- [EXTRACTO DE LA PÁGINA]
================

Nota de opinión: hacia un nuevo 17 de octubre (*)

Hasta el presente no ha existido en el mundo un espacio político, democrático y popular que –como el justicialismo-, haya celebrado como su fecha fundacional el valor de la lealtad; iniciando a partir de ella una revolución pacífica destinada a alcanzar un país socialmente justo, económicamente libre y políticamente soberano. Tan solo por esa originalidad ideológica convertida en tradición militante, dicha lealtad debería resignificarse más allá del límite político-partidario, actualizando para el conjunto de la sociedad su vital sentido ético.

Aquel 17 de octubre del 1945 fluyó por primera vez desde el conurbano bonaerense hacia Plaza de Mayo, el menospreciado pueblo trabajador argentino, exigiendo la libertad del líder encarcelado en isla Martín García. El joven Coronel era el hacedor de un conjunto de normativas tendientes a resolver deseos y aspiraciones ignoradas durante décadas por esa dirigencia conservadora, oscilante entre el autoritarismo y la democracia según su conveniencia temporal. Desde la Secretaria de Trabajo y Previsión, Juan Domingo Perón sacudía con su accionar político las conciencias mismas de ese «subsuelo de la patria sublevado», visibilizando su existencia, reclamos y derechos, transformándolo en protagonista absoluto de su devenir histórico.

================

- [DATOS ALMACENADOS]
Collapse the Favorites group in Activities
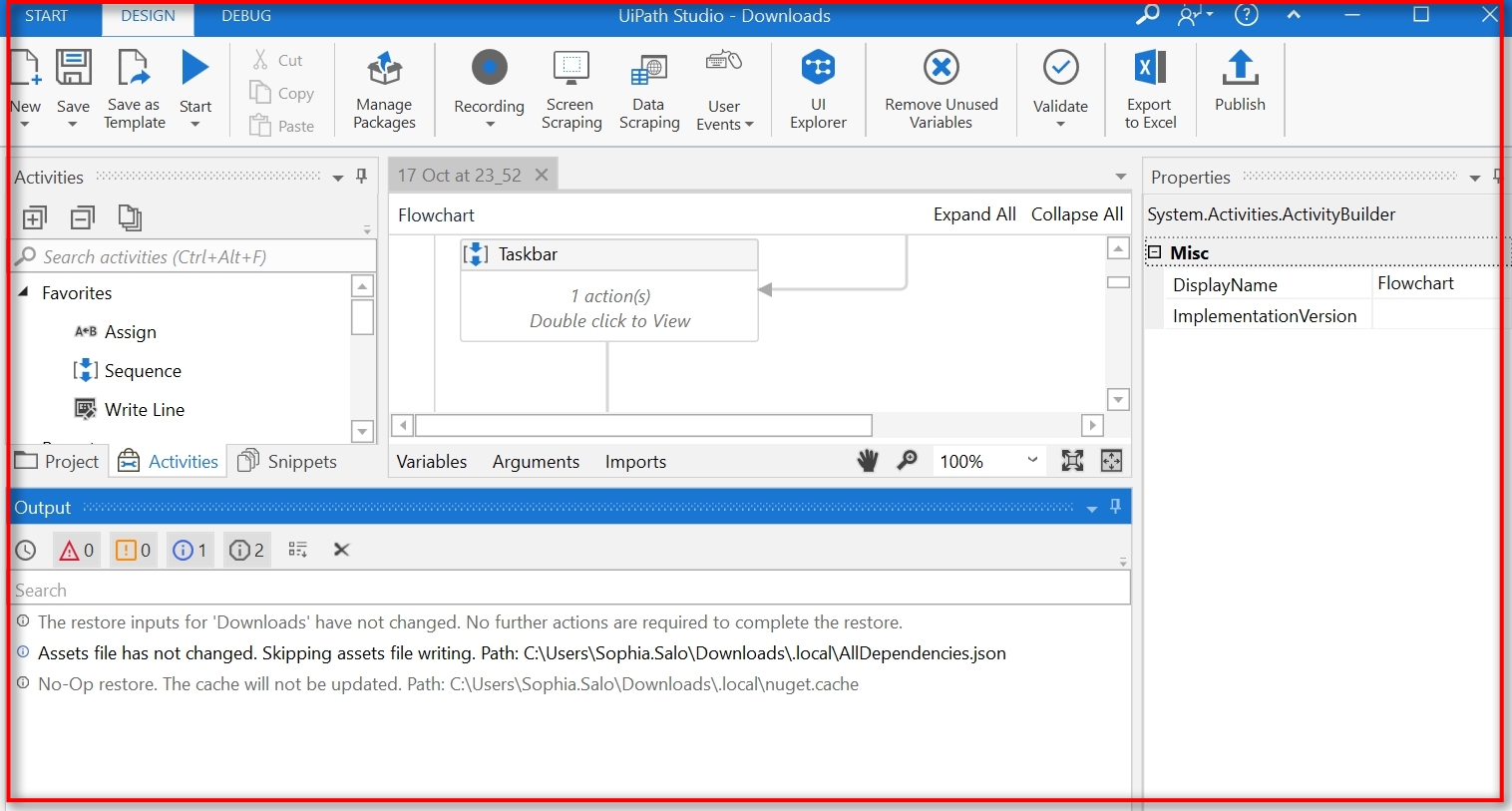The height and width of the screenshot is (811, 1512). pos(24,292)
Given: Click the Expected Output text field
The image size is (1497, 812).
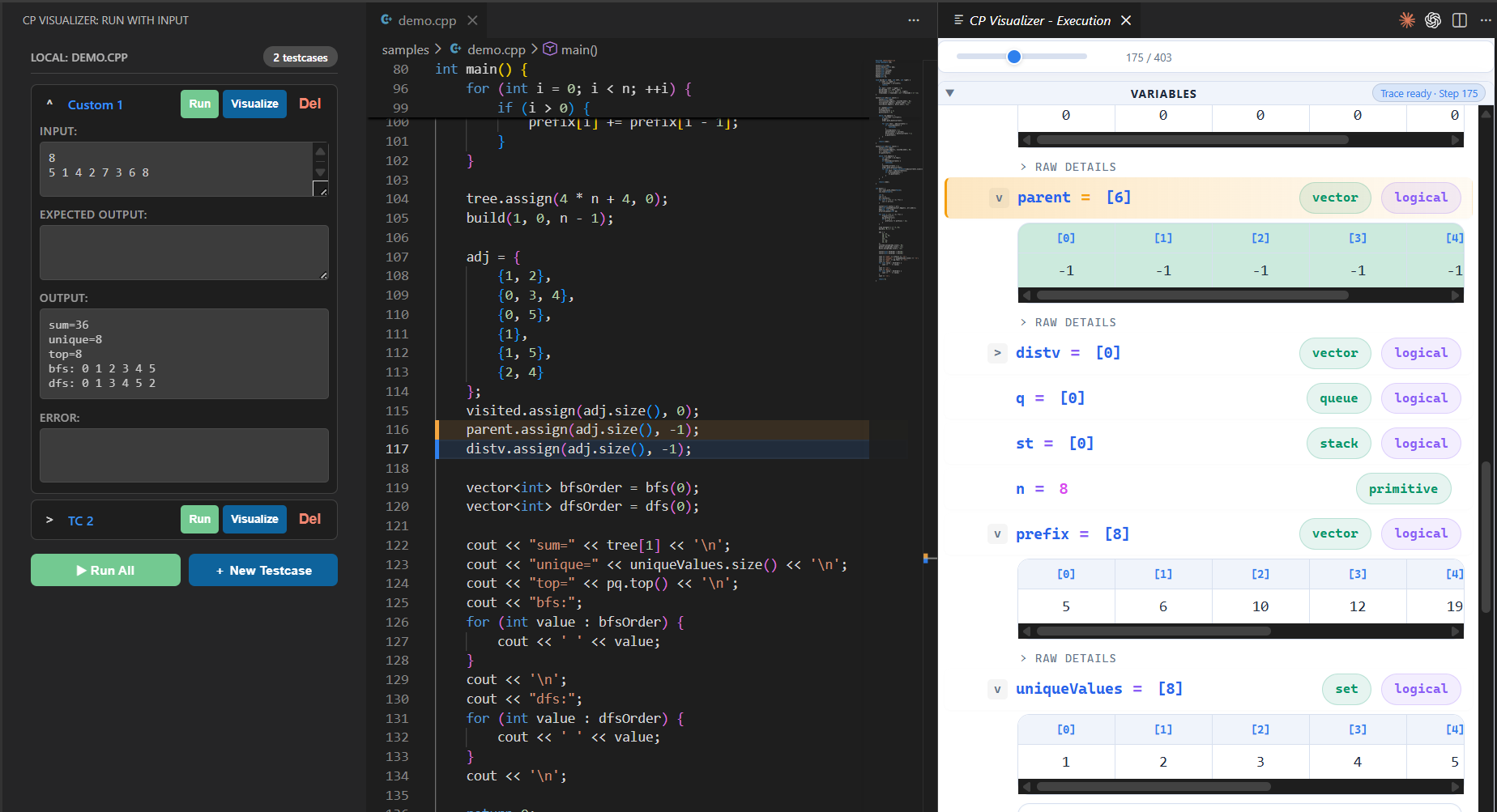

================

- [TAREA ASIGNADA 1] Indica si cada afirmación coincide con la nota sobre el 17 de octubre: (a) el pueblo trabajador marchó desde el conurbano bonaerense hacia Plaza de Mayo; (b) la dirigencia conservadora se mantuvo siempre fiel a la democracia; (c) Perón actuaba desde el Ministerio de Economía. Responde sí o no a cada una y cita textualmente las palabras de la nota que lo deciden.
- [TAREA ASIGNADA 2] Reproduce literalmente todo lo que va, en la nota sobre el 17 de octubre, desde "Hasta el presente" hasta "vital sentido ético.".
Responde basándote solo en la nota sobre el 17 de octubre.

- [RESPUESTA CORRECTA 1]
(a) Sí: «fluyó por primera vez desde el conurbano bonaerense hacia Plaza de Mayo, el menospreciado pueblo trabajador argentino».
(b) No: «oscilante entre el autoritarismo y la democracia según su conveniencia temporal».
(c) No: «Desde la Secretaria de Trabajo y Previsión, Juan Domingo Perón».

- [RESPUESTA CORRECTA 2]
Hasta el presente no ha existido en el mundo un espacio político, democrático y popular que –como el justicialismo-, haya celebrado como su fecha fundacional el valor de la lealtad; iniciando a partir de ella una revolución pacífica destinada a alcanzar un país socialmente justo, económicamente libre y políticamente soberano. Tan solo por esa originalidad ideológica convertida en tradición militante, dicha lealtad debería resignificarse más allá del límite político-partidario, actualizando para el conjunto de la sociedad su vital sentido ético.